▶ WHAT THE EXERCISE ASKS:
Once you find the line with "This screenshot has height=812, width=1500." in the entries below, print it and each line after it up to and including the line with "This screenshot has height=595, width=1200.", exactly, without pictures.

▶ AVAILABLE DATA:
Segment Open

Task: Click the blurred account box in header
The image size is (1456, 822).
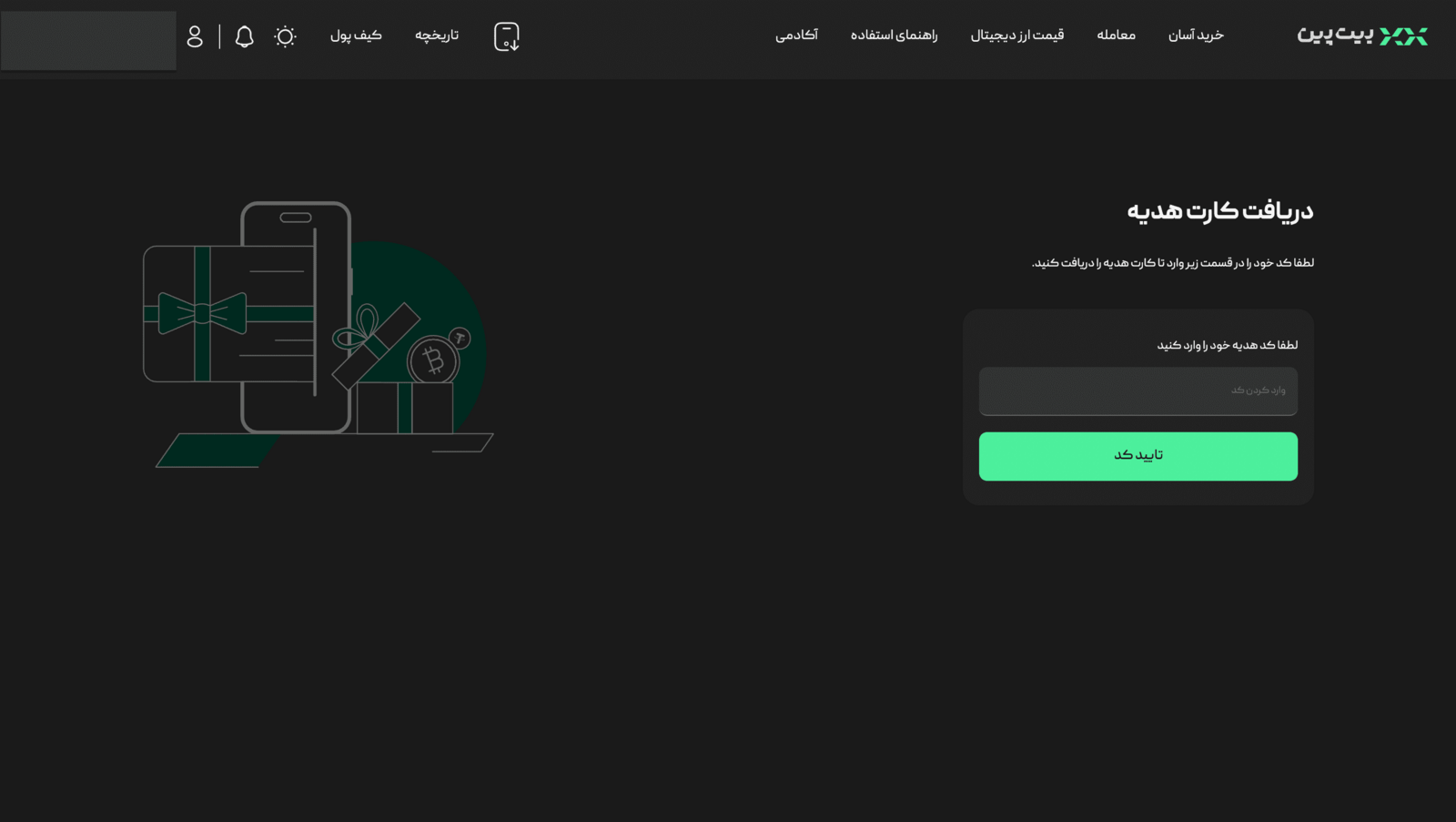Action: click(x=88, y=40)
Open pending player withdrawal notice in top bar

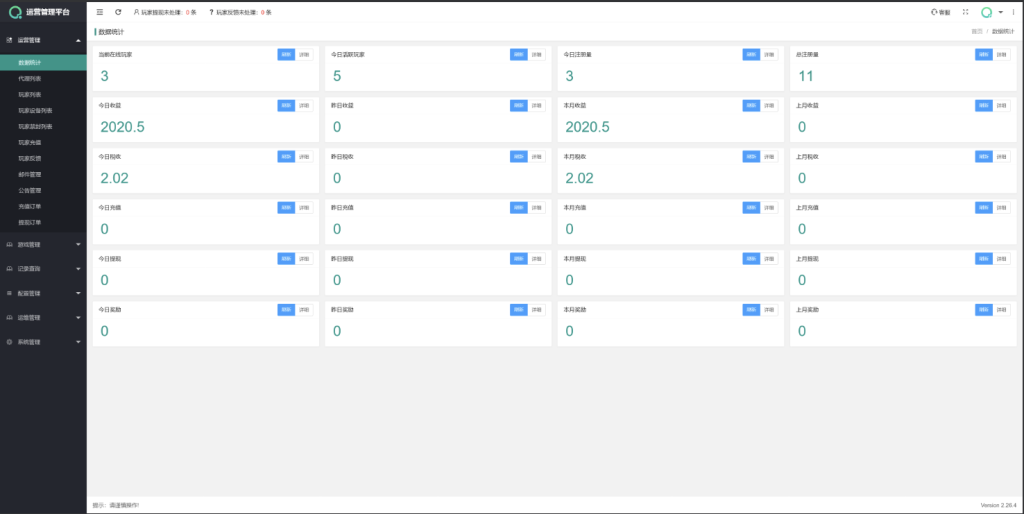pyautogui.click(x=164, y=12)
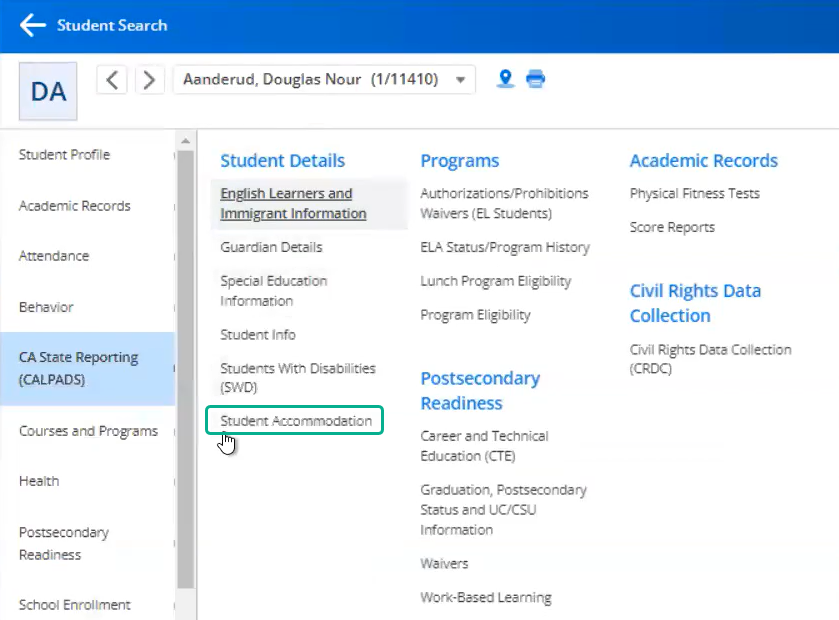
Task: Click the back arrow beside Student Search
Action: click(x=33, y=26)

Segment Closed
Segment Open

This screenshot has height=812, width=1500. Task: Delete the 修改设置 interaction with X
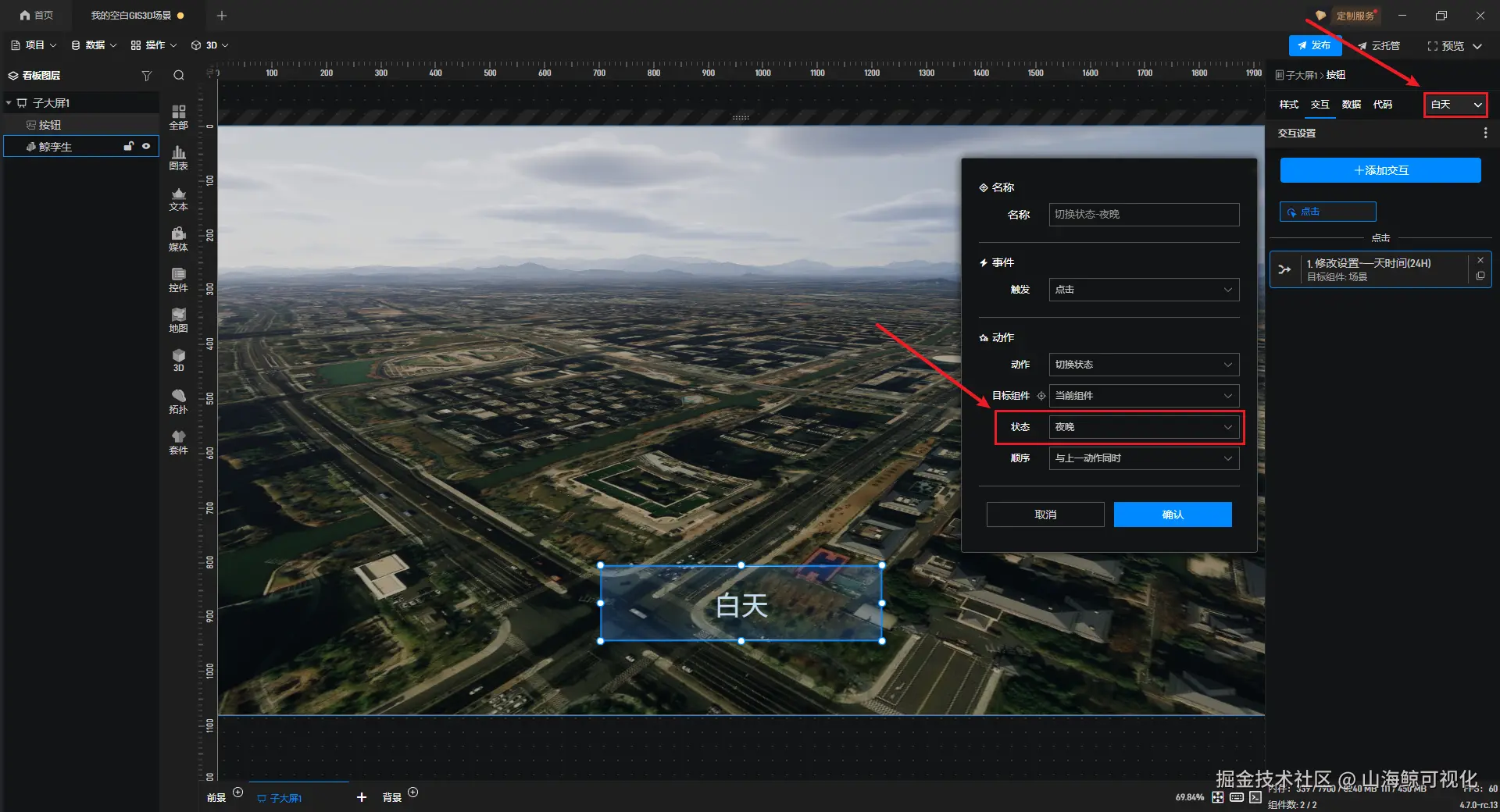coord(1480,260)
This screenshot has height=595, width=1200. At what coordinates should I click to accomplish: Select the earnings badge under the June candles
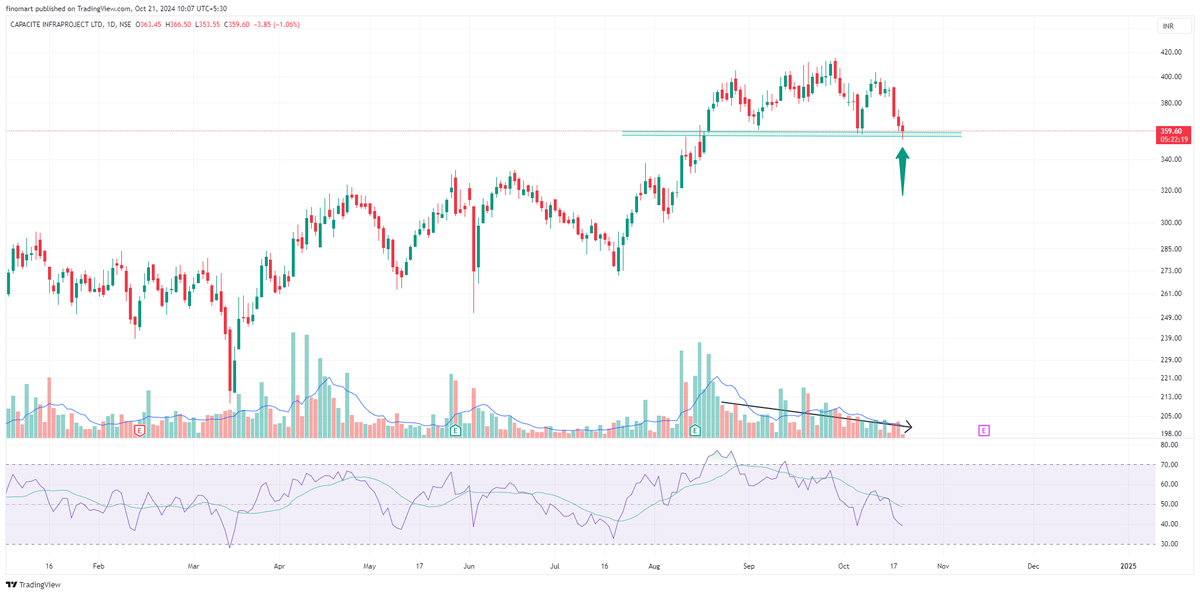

Segment Closed

▶ EXERCISE RESPONSE:
This screenshot has height=812, width=1500. Task: Delete the 修改设置 interaction with X
coord(1480,260)
This screenshot has height=595, width=1200. At what coordinates should I click to accomplish: Select the earnings badge under the June candles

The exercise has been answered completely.